Find this article at:
http://www.time.com/time/world/article/0,8599,1515755,00.html

06 December, 2006

Obvious viewpoints that dont get enough press

-Religious propaganda in the Middle East has long gone out of control.
-Iran and Syria are Hezbollah's puppet masters.
-Syria is involved in Lebanon's political turmoil.
-Lebanon is just as involved and responsible for its own political turmoil.
-Conflicts in Lebanon are largely about ethnic origin, not just land.
-Lebanon is likely to turn into a Shia Muslim majority constituency.
-Iraq is in a state of civil war.
-Lebanon could revert back to civil war if the people dont take responsibility for their own weaknesses in establishing a more cohesive message.
-U.S.'s level of involvement in Iraq could have been executed differently but now that they're in deep, there's no turning back.
-Many people criticizing the U.S. for their involvement in the Middle East, are from the Middle East and comfortably living in the U.S.
-While Iran criticizes the U.S. for its 'Western' culture, lack of religion and political agenda in the Middle East, many of its own people are suffering from secular and gender discrimination and are cloaked in secrecy over their own involvement with countries like Lebanon and Syria.

29 November, 2006

Dear Mahmoud

Good gosh.
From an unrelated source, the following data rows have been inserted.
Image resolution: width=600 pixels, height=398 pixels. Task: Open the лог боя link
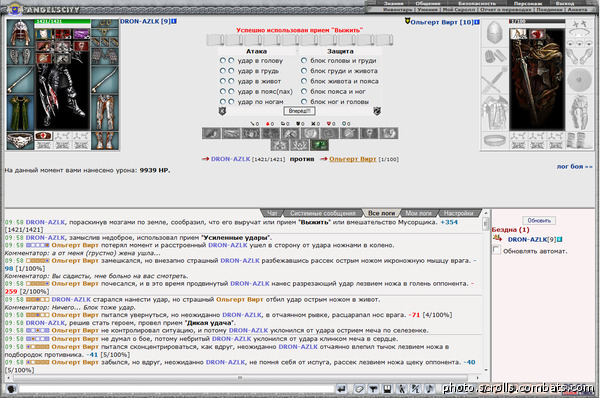pos(574,166)

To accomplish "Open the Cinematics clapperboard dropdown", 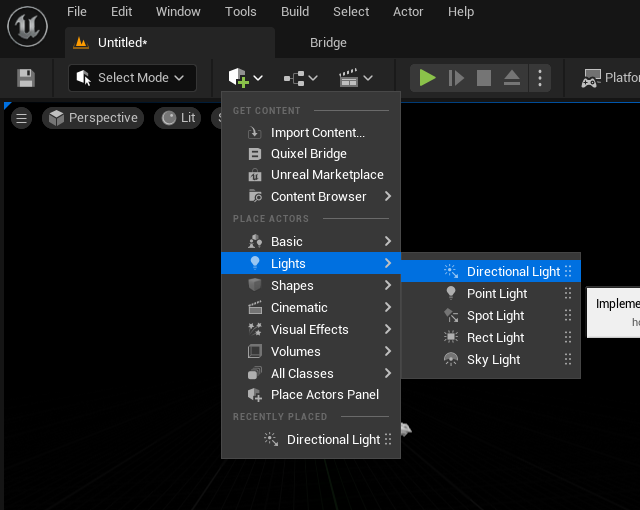I will pyautogui.click(x=355, y=78).
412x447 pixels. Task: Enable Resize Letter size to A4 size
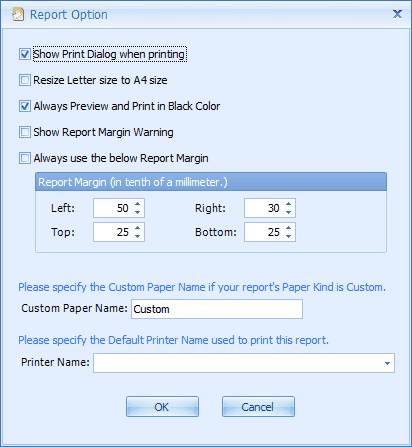click(25, 80)
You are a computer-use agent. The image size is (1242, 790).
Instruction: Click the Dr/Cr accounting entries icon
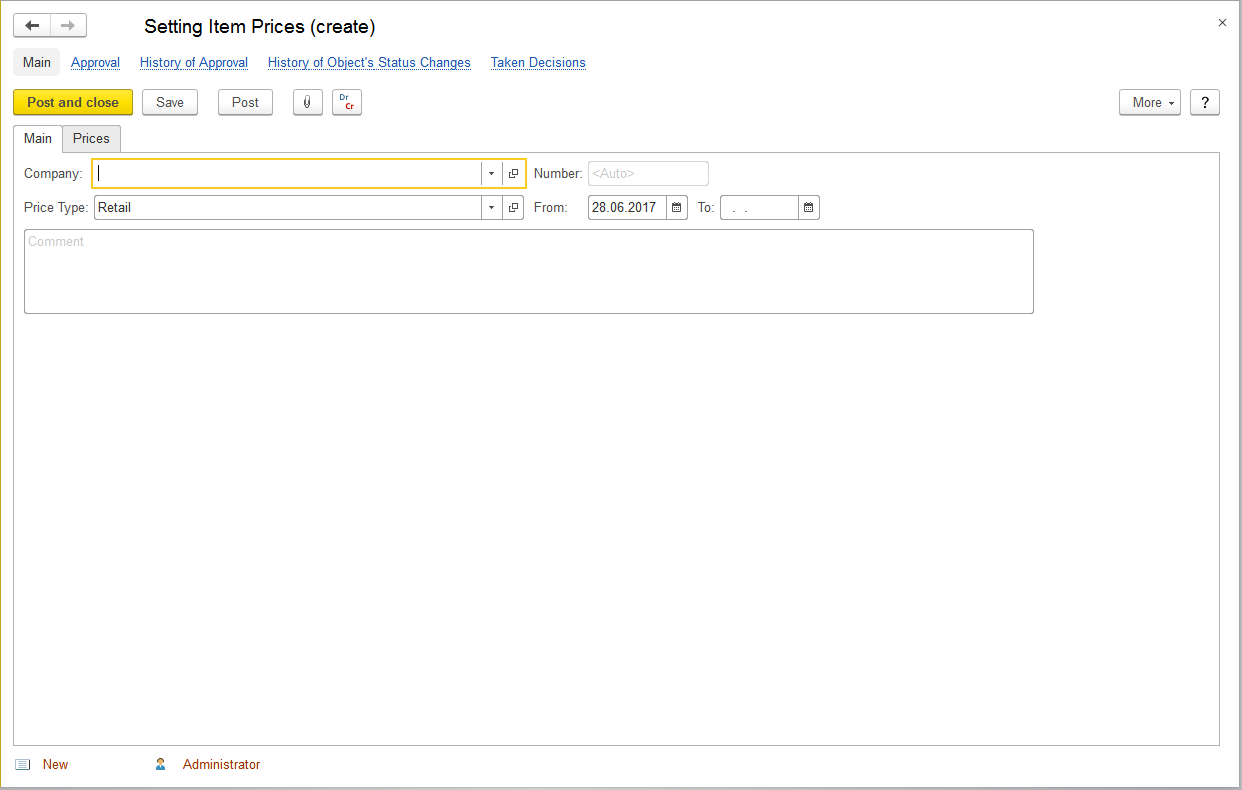point(346,102)
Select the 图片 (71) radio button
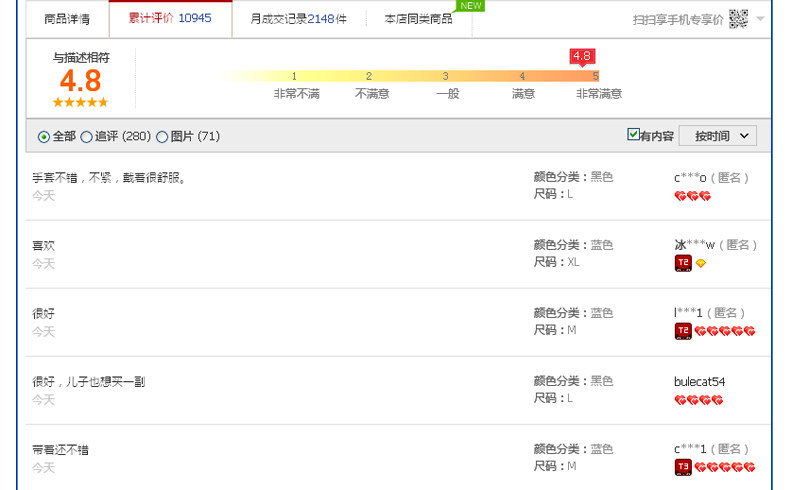The image size is (790, 490). (x=162, y=137)
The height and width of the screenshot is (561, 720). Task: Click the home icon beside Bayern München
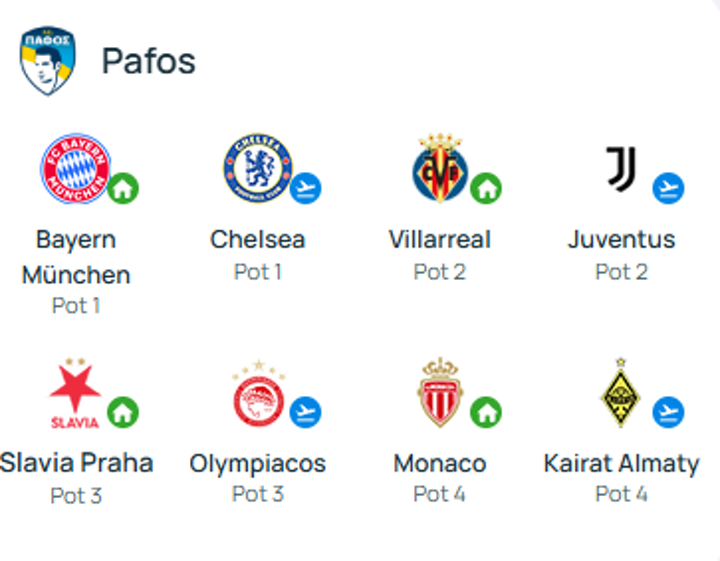(123, 188)
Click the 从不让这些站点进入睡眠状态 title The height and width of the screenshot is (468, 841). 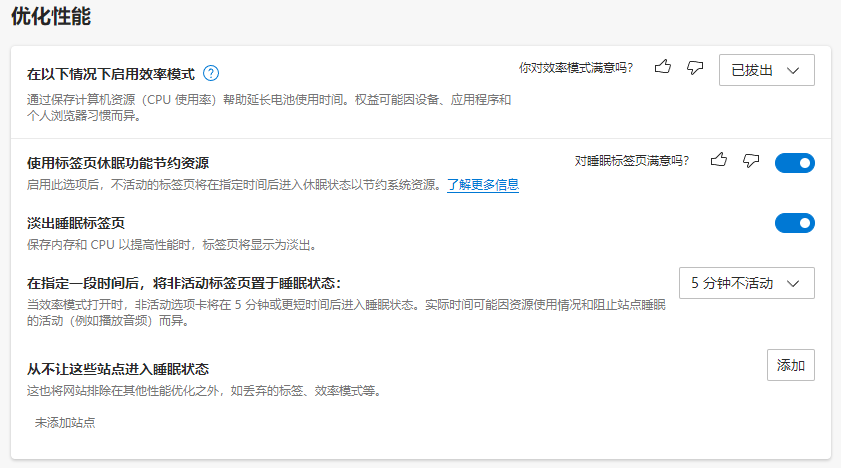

If there was a contest on how to best execute a tangent it would have to go Iran's President Ahmadejinad.
After writing an 18-page letter in May to his friend G.W.B. , he writes yet another letter stating again not only the obvious in the Middle East but this time he additionally mentions that many victims of Hurricane Katrina are still suffering and that there are countless more living in homelessness and poverty. Duh?
Big Duh. Coming from the same guy who says the Holocaust never happened and that Israelis should be wiped off the face of this earth, it's hardly reasonable to accept such a comment of concern for people coming from a man of harsh words. And the tangent, WOW. The gist of his letter was to point out that supposedly the U.S. governs from coercion.
Two things. First of all, compared to Iran, the U.S. is far from governing from coercion given that people can vote without fear of persecution, and that there are hardly issues where education is stifled because of radical views of religion. And if Ahmadejinad were griping about how the U.S. wants to stifle its nuclear program, it's because there are reasons to suspect its activities. Second, how does pointing out poverty and homelessness drive to the point that the U.S. runs its government with an iron fist? These are issues of neglect at best and even if it's glaringly obvious that more could have been done in the aftermath of Katrina, his comment is so far fetched that it just reflects how he's been taking cheap shots at criticizing the U.S. on anything he can find. Bush is no phenomenal speaker either so any response on our end could very well come out looking like a petty squabble between an old married couple.